§ EXERCISE DESCRIPTION:
How do the lines below between the ones holding "The image size is (665, 384)." and "Task: Open the Courses", inclusive, read? Give them again exactly, with no other lines.

[ENTRIES PROVIDED Boundary: Start]

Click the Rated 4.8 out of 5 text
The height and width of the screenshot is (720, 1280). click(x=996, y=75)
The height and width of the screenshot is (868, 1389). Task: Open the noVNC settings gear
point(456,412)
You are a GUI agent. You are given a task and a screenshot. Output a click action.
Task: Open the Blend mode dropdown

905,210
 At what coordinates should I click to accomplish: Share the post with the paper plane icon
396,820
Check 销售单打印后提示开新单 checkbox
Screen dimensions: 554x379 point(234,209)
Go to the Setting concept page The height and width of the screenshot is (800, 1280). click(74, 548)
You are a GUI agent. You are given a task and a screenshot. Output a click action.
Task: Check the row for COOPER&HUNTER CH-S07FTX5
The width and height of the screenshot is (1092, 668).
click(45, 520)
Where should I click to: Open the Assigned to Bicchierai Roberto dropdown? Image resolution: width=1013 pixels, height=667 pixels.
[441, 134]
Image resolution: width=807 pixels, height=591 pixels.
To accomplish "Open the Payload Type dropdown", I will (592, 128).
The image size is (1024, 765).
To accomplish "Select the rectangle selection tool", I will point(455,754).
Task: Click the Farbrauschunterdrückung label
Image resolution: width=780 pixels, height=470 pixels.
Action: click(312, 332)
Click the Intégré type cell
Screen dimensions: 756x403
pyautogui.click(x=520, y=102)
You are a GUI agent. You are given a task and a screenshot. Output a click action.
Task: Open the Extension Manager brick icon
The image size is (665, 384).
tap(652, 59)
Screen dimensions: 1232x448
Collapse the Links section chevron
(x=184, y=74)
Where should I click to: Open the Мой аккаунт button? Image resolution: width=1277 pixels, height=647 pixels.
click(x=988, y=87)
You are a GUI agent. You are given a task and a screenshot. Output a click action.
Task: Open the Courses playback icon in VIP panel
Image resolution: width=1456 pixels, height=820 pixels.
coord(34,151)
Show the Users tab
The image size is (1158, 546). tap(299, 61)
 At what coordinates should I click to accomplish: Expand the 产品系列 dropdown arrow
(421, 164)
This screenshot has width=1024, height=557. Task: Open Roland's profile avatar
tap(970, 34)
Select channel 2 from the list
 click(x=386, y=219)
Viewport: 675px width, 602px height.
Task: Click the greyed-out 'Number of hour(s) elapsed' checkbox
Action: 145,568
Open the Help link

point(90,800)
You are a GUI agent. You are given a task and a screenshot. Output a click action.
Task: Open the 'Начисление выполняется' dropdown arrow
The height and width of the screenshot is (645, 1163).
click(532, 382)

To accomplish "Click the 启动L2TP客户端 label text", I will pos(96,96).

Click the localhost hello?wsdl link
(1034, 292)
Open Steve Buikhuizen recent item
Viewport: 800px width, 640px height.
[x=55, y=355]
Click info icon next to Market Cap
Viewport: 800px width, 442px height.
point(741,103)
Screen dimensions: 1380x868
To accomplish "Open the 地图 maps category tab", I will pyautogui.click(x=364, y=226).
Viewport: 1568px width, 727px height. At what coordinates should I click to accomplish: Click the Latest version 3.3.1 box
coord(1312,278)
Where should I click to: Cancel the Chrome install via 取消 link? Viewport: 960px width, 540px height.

[ENTRIES PROVIDED Boundary: End]

§ EXERCISE SOLUTION:
The image size is (665, 384).
tap(652, 59)
Screen dimensions: 1232x448
Collapse the Links section chevron
(x=184, y=74)
Where should I click to: Open the Мой аккаунт button? Image resolution: width=1277 pixels, height=647 pixels.
click(x=988, y=87)
You are a GUI agent. You are given a task and a screenshot. Output a click action.
Task: Open the Courses playback icon in VIP panel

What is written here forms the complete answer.